Records for this task:

_ _ _ _ _

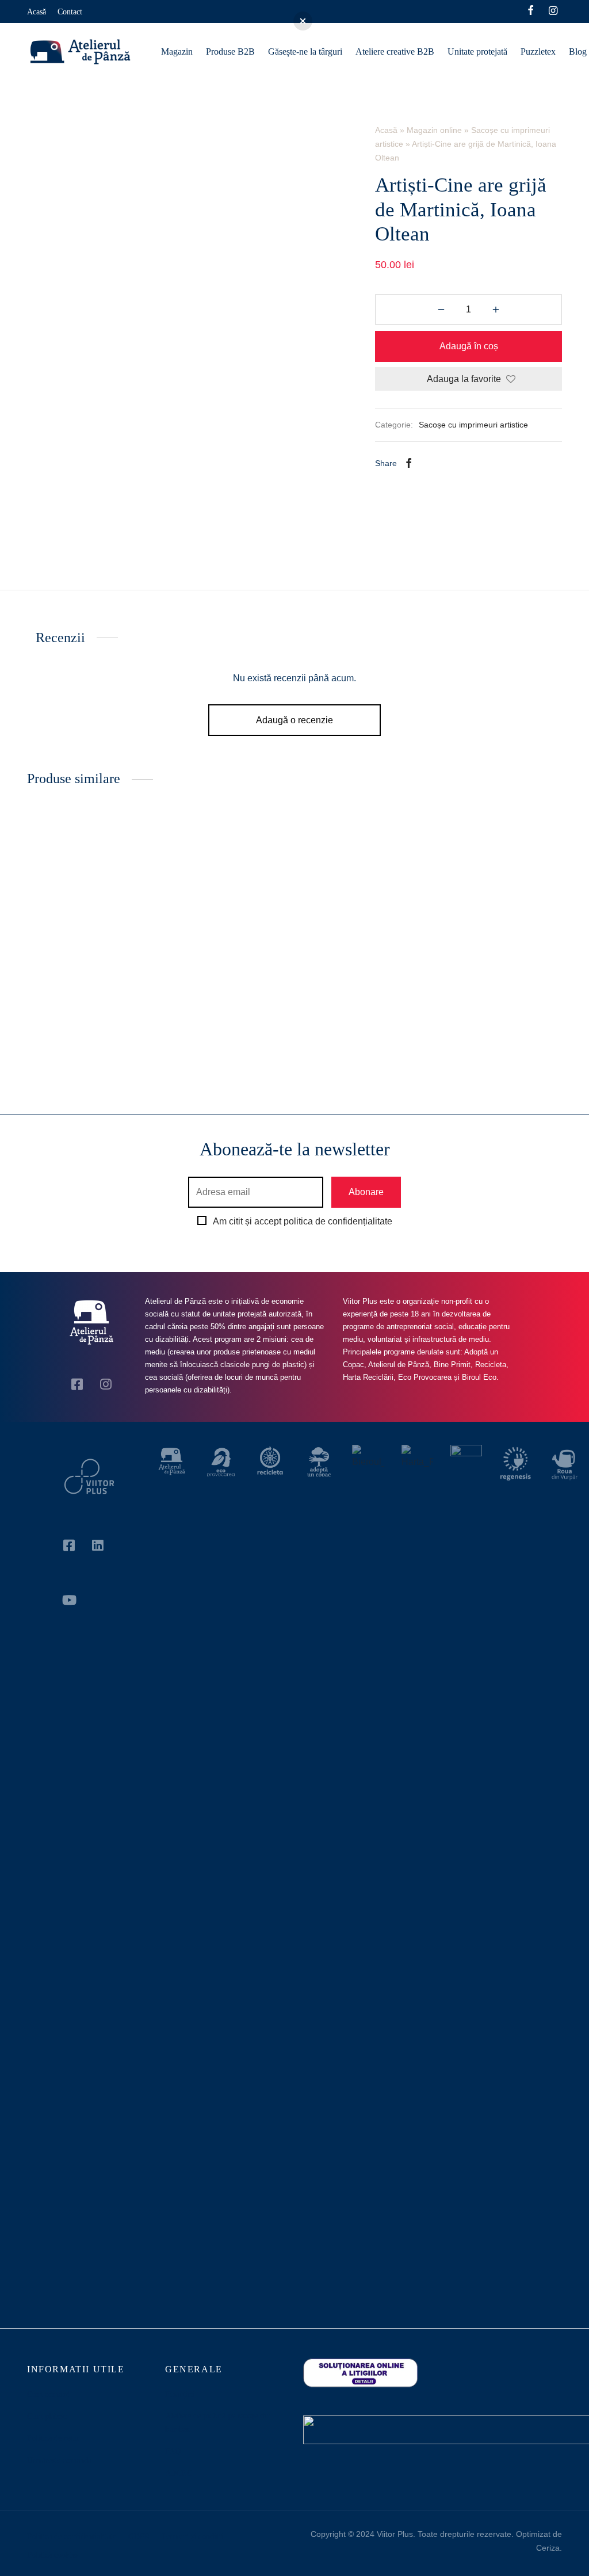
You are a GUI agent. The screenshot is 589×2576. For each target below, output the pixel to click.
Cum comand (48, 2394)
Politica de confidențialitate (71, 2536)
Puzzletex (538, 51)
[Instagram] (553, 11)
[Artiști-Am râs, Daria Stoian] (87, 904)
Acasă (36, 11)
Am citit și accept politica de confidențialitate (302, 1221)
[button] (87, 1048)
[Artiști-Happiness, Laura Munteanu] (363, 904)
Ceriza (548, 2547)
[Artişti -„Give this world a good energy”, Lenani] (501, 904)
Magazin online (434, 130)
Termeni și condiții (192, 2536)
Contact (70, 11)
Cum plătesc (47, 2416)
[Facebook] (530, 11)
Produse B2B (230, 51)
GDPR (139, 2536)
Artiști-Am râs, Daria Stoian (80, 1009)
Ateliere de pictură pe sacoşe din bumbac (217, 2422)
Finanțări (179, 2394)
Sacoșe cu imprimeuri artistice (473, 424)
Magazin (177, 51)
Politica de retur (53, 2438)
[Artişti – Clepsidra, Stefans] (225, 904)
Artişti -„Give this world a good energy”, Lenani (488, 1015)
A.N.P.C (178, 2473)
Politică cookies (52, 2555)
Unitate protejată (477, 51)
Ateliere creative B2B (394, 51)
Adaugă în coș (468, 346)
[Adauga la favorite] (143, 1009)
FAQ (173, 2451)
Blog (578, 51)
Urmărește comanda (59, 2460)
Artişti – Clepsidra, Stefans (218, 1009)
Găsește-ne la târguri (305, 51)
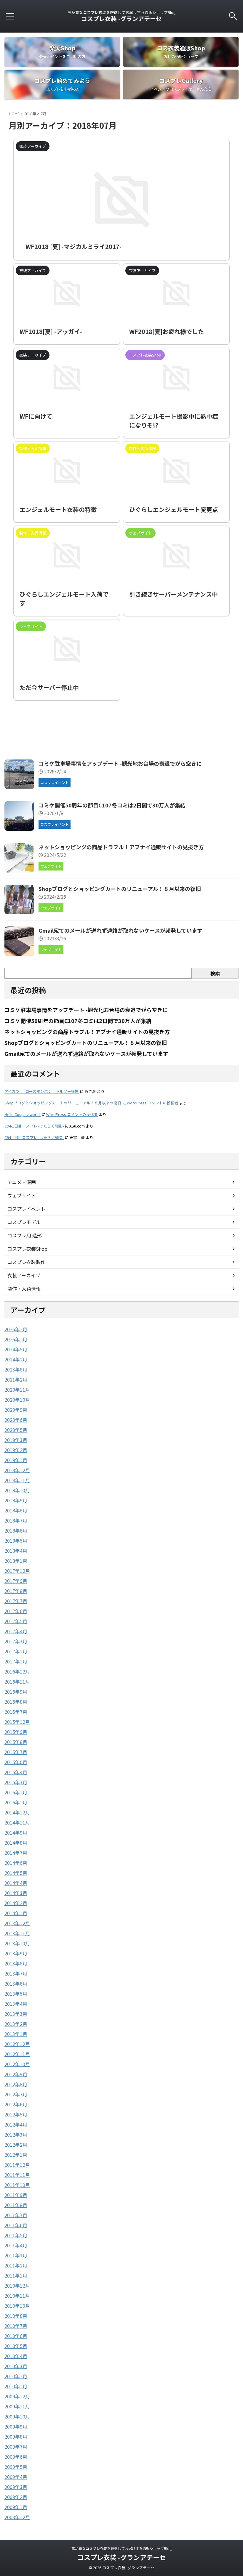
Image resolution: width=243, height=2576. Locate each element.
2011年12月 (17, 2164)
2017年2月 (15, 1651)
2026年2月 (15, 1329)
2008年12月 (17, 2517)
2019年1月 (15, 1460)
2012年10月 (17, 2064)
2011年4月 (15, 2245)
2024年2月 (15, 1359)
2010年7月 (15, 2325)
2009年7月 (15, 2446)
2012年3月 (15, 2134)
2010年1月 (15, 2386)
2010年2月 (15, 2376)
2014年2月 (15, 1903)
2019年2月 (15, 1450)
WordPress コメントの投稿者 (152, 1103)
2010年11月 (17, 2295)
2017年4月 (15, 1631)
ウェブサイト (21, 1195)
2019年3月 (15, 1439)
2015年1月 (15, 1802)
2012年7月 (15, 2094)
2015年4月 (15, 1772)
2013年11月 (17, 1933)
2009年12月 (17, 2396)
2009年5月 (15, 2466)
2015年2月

_ _ _ _ _

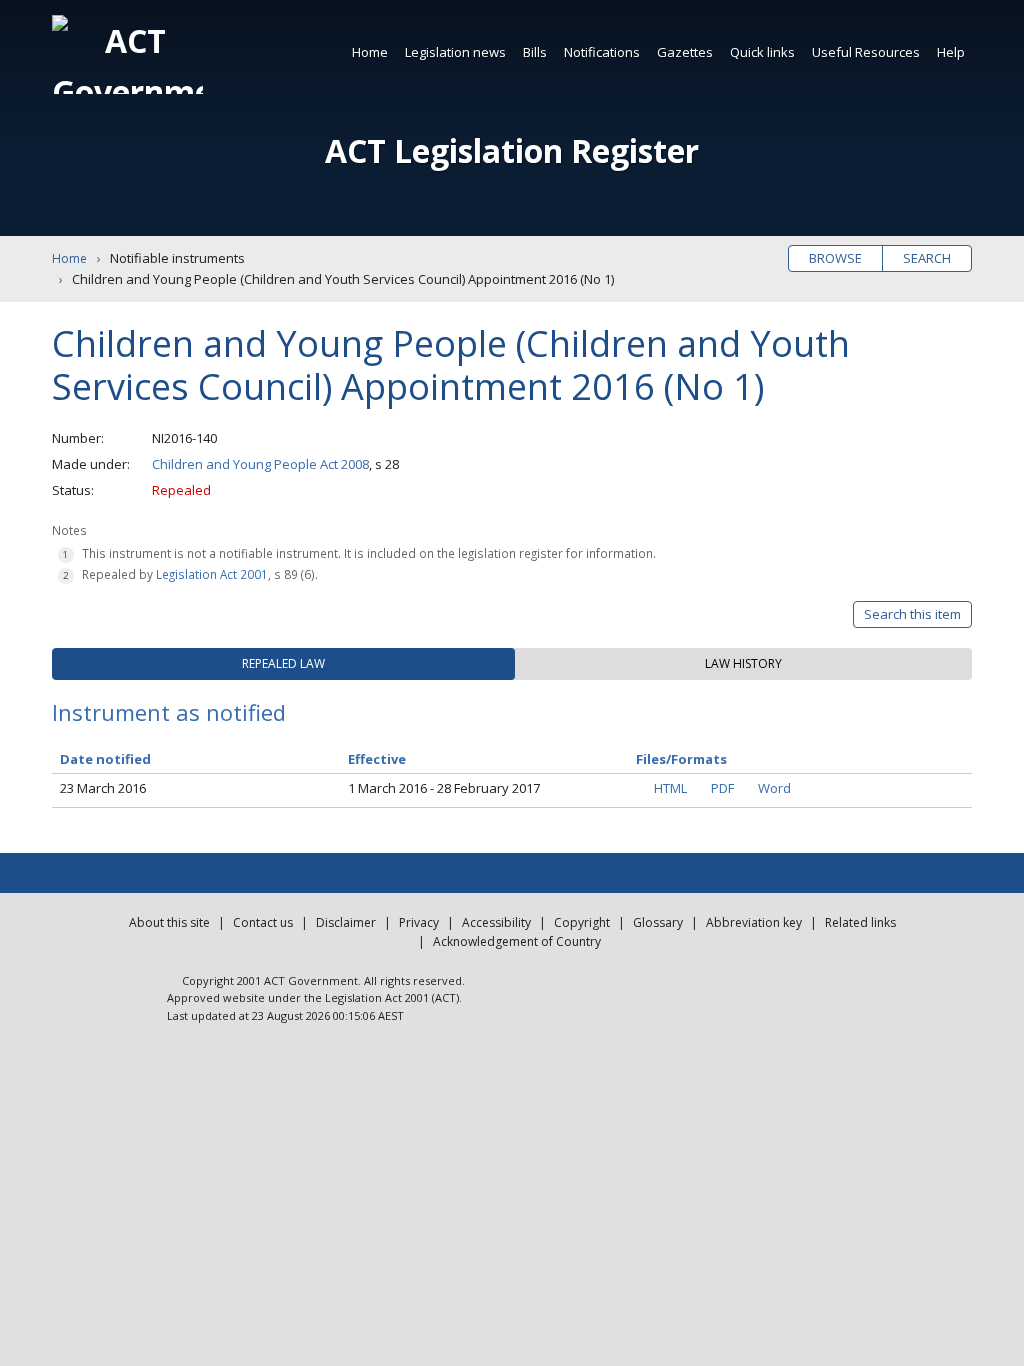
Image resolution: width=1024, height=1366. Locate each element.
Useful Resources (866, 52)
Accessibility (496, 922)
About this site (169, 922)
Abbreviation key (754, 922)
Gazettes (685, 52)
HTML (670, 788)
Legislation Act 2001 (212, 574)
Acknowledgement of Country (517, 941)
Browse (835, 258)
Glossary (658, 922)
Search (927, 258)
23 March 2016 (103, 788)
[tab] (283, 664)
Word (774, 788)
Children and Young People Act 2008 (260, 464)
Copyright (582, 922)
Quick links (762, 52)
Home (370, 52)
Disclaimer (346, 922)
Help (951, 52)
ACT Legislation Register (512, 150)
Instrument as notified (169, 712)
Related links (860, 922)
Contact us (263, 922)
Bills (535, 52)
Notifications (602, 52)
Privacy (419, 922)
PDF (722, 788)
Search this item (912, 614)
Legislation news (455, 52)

_ _ _ _ _

Instructions to follow: In the data above, retype exactly and only the lines between the one holding "HTML (670, 788)" and the one holding "Contact us (263, 922)", inclusive.

Solution to this exercise:
HTML (670, 788)
Legislation Act 2001 (212, 574)
Acknowledgement of Country (517, 941)
Browse (835, 258)
Glossary (658, 922)
Search (927, 258)
23 March 2016 (103, 788)
[tab] (283, 664)
Word (774, 788)
Children and Young People Act 2008 (260, 464)
Copyright (582, 922)
Quick links (762, 52)
Home (370, 52)
Disclaimer (346, 922)
Help (951, 52)
ACT Legislation Register (512, 150)
Instrument as notified (169, 712)
Related links (860, 922)
Contact us (263, 922)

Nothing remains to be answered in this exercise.